President Obama's campaign and Virginia Democrats attempted Tuesday to link Gov. Bob McDonnell to the fallout from Missouri Rep. Todd Akin's insensitive comments about rape.

The Republican Party platform committee, headed by McDonnell, voted Tuesday to reaffirm its position in favor of a constitutional amendment banning all abortions without exceptions for rape, incest or if the mother's life is in danger. The party platform from 2004 and 2008 included nearly identical language.

The typically arcane process drew heightened scrutiny after Akin, a Senate candidate in Missouri, said women can't get pregnant if it is a "legitimate rape."

After the vote, McDonnell, whom Republican presidential contender Mitt Romney considered as a running mate, thanked the committee for "affirming our respect for human life," according to reports.
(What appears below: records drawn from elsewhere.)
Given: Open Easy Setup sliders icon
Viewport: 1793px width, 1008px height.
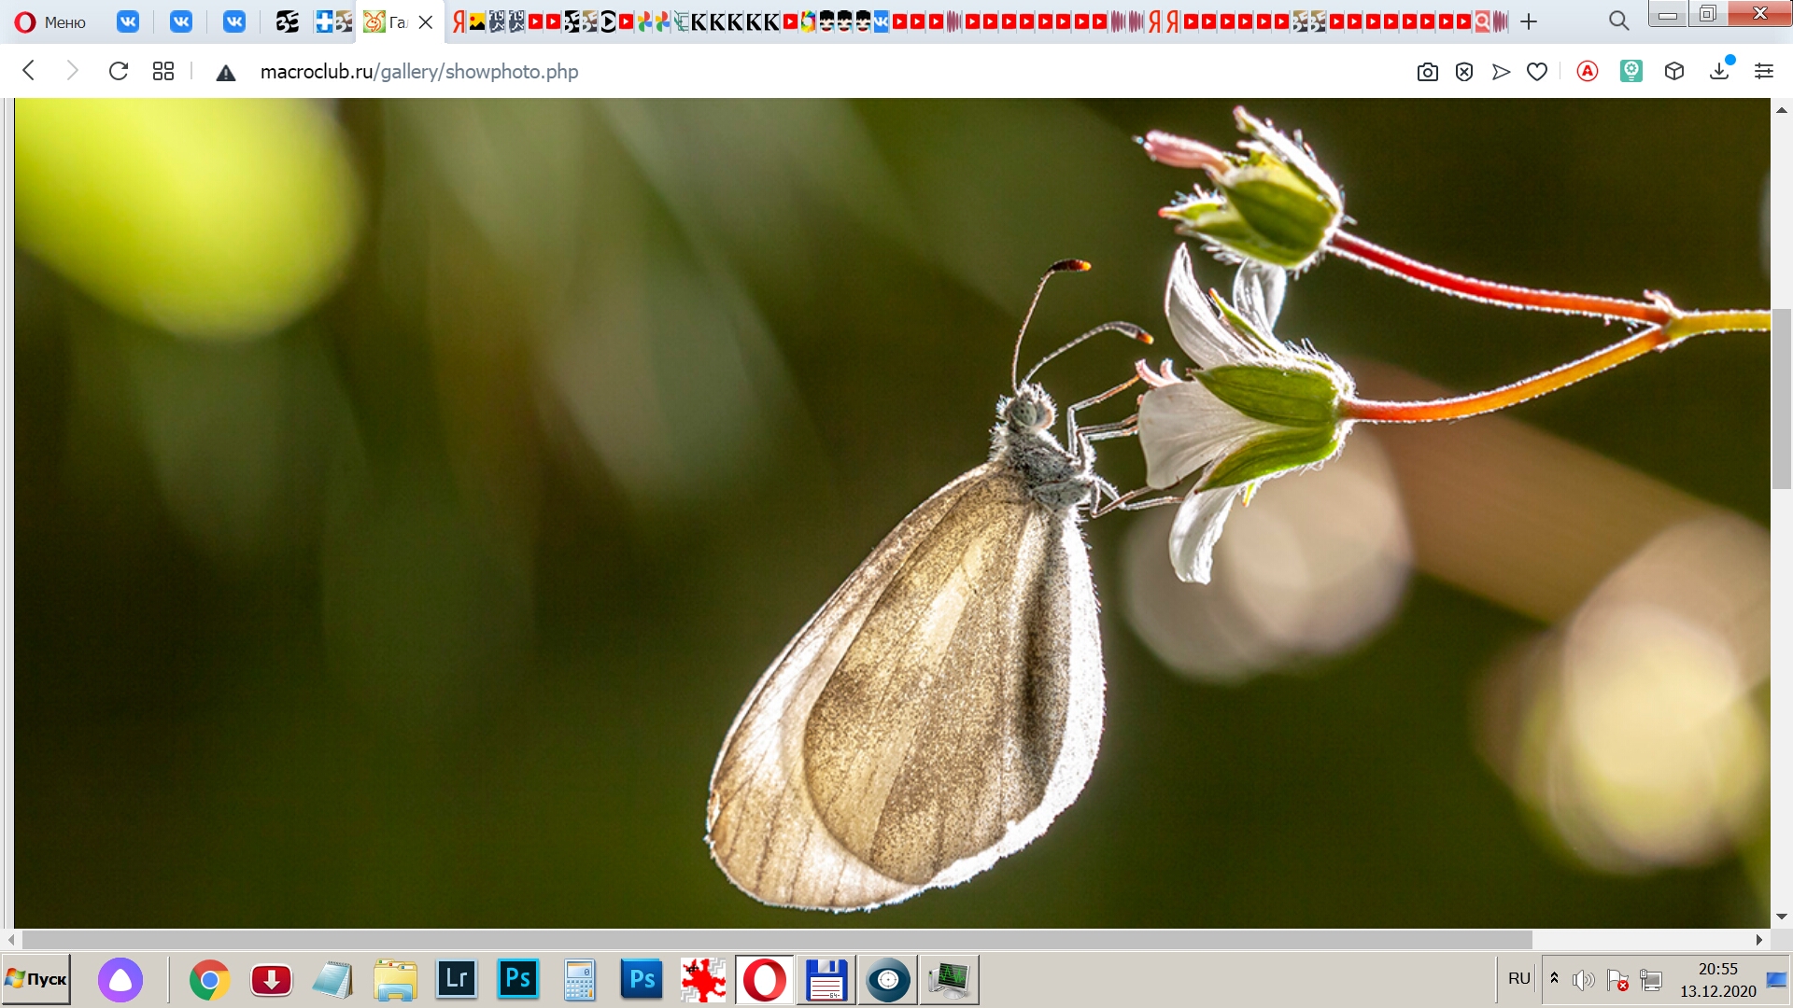Looking at the screenshot, I should [x=1764, y=71].
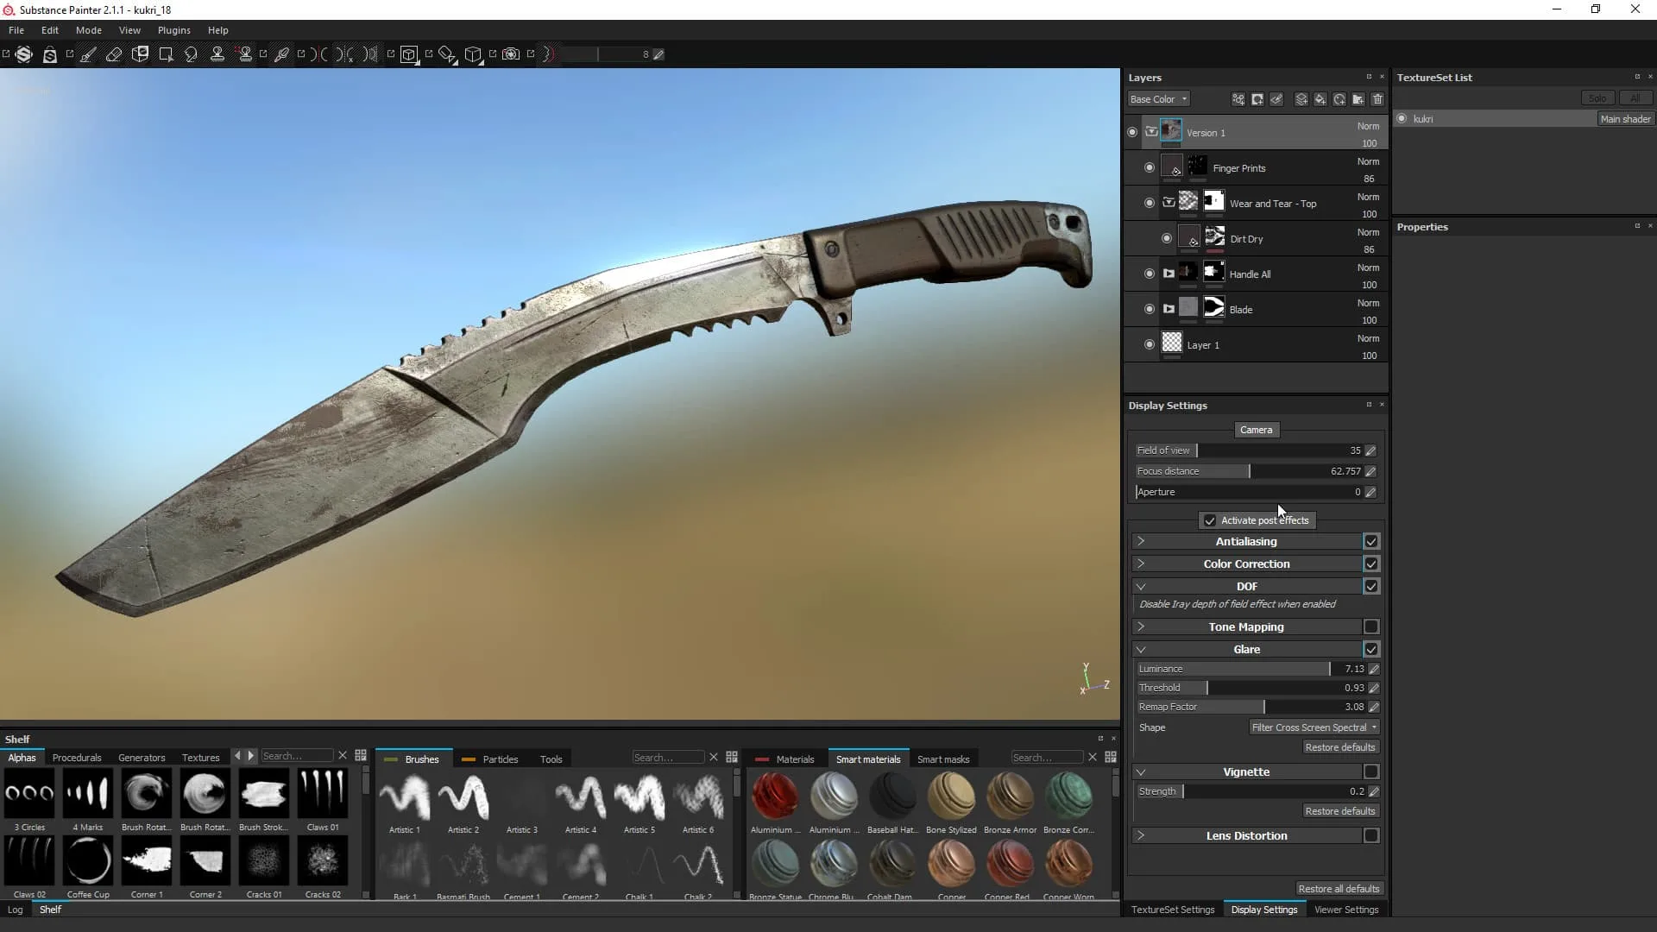Select the Paint brush tool
This screenshot has width=1657, height=932.
[x=88, y=54]
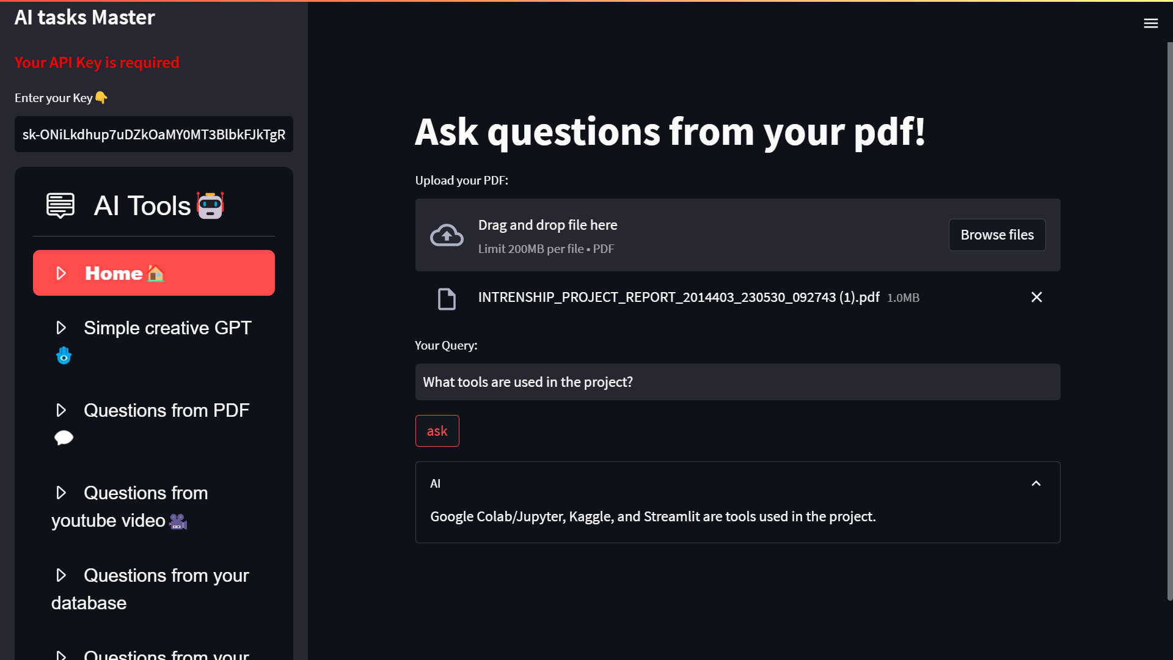The image size is (1173, 660).
Task: Collapse the AI answer panel
Action: tap(1036, 483)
Democrats immediately seized on it.

"Republican leaders passed the Akin amendment as part of their party platform, banning abortion for all women, even in the case of rape, and saluting states that pass laws forcing women to undergo ultrasounds before an abortion," said Marianne von Nordeck, spokeswoman for Obama's Virginia campaign. "Several Romney supporters and advisers were present, including ultrasound-supporter Gov. Bob McDonnell, and stood silently while this vote took place."

McDonnell said the platform is in line with what the party has believed for many years and that "current events ... don't affect this document."
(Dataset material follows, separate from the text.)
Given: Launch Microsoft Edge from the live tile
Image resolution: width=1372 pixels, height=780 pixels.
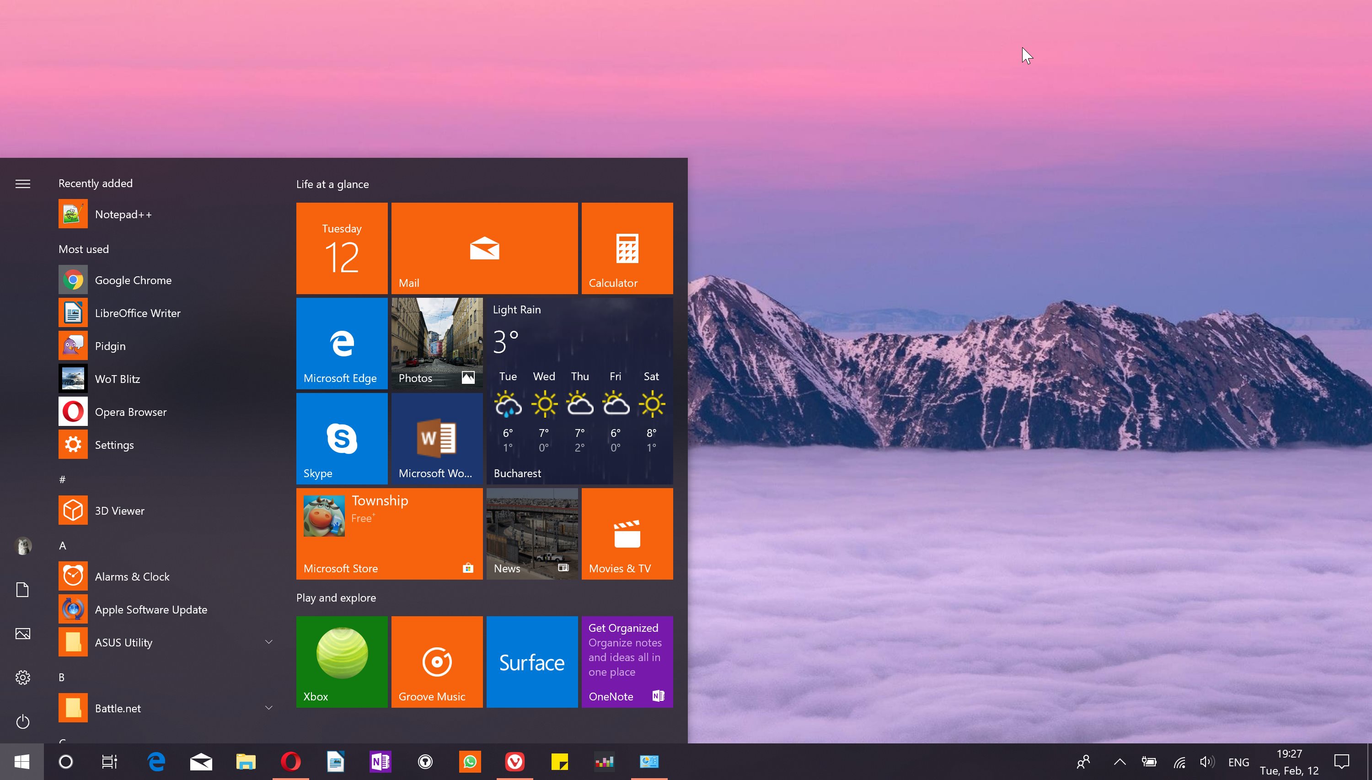Looking at the screenshot, I should pyautogui.click(x=342, y=343).
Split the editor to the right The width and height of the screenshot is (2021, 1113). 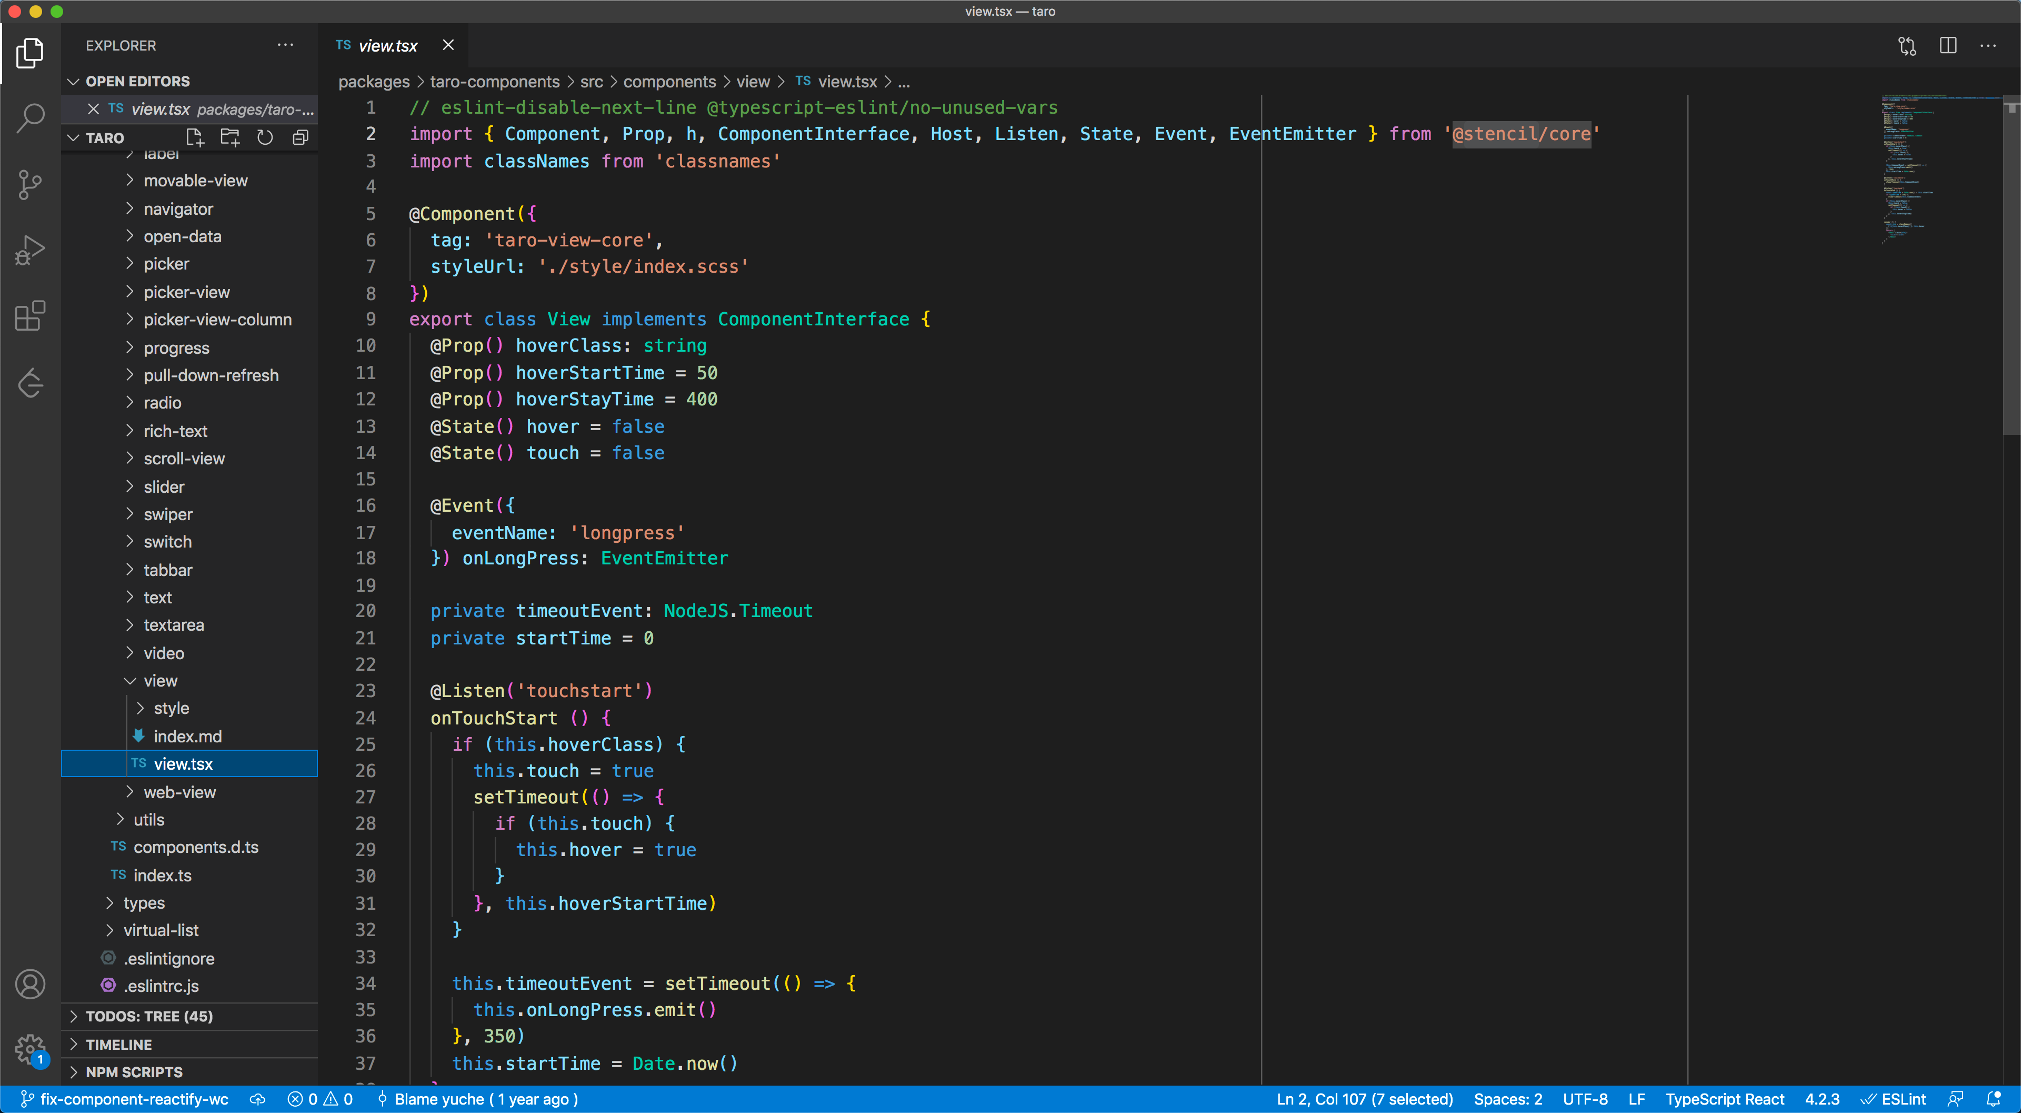[x=1947, y=46]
"We also believe that many of the decisions on these specific policies ought to be left to the states," McDonnell added.

McDonnell's stock in Virginia took a hit this spring, after he initially supported a bill that would have required women to undergo a transvaginal ultrasound before an abortion. The bill was later altered, at McDonnell's behest, so doctors instead must conduct an abdominal ultrasound prior to the procedure.

McDonnell has since rebounded, and a recent Quinnipiac University poll found his approval rating at 52 percent with just 31 percent of women disapproving of his job. Romney's favorability among women, however, is underwater, and Obama is dominating Romney among female voters.

Virginia Democrats hope the Akin remarks and the party platform are a new opportunity to attack McDonnell, Romney's top surrogate in the commonwealth, on women's issues.

"This is the voting bloc that is going to swing the election in 2012," said Sen. Barbara Favola, D-Arlington. "To be out of touch with that sort of core set of values to me is mind-boggling. Clearly they're putting their heads in the sand."